TASK INPUTS:
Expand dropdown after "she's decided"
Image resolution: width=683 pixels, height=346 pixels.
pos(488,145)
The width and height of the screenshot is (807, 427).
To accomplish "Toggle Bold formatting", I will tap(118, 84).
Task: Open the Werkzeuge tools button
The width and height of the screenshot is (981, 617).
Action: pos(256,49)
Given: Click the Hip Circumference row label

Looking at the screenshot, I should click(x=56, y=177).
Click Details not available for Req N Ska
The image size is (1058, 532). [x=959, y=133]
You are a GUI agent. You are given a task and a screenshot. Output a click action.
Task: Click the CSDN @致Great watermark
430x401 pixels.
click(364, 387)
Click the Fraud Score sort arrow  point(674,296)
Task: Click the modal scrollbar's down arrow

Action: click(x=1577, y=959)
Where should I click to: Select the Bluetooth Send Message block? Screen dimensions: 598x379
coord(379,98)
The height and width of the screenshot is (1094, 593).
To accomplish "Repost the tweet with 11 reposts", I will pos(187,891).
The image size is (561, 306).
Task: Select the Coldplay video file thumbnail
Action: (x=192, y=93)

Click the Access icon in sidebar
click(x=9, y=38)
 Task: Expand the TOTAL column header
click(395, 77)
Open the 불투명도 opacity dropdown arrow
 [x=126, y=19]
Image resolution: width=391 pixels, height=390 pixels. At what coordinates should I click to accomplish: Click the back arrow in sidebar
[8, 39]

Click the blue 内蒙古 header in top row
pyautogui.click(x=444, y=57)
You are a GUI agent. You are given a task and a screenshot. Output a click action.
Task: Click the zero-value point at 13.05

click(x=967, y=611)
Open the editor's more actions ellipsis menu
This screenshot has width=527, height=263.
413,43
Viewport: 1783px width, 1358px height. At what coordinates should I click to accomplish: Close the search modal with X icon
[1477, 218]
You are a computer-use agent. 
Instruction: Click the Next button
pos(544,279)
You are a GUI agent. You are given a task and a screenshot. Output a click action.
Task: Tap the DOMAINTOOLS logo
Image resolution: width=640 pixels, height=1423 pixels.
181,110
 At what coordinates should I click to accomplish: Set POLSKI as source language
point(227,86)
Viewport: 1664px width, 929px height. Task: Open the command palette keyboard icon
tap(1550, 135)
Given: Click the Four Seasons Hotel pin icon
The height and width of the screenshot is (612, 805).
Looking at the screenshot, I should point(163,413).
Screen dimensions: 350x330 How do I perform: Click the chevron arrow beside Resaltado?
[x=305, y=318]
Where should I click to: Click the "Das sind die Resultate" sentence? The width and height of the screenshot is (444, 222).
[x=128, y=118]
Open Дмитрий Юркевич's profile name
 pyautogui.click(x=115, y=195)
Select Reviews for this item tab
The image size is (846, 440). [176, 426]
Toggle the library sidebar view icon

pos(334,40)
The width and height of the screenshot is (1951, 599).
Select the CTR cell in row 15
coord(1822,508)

WORK REQUEST: Your answer is the line containing "Where should I click to: Click" plus every line after it through the end of the entries, given again exactly and alone.

WRITTEN REPLY:
Where should I click to: Click the "Das sind die Resultate" sentence? The width and height of the screenshot is (444, 222).
[x=128, y=118]
Open Дмитрий Юркевич's profile name
 pyautogui.click(x=115, y=195)
Select Reviews for this item tab
The image size is (846, 440). [176, 426]
Toggle the library sidebar view icon

pos(334,40)
The width and height of the screenshot is (1951, 599).
Select the CTR cell in row 15
coord(1822,508)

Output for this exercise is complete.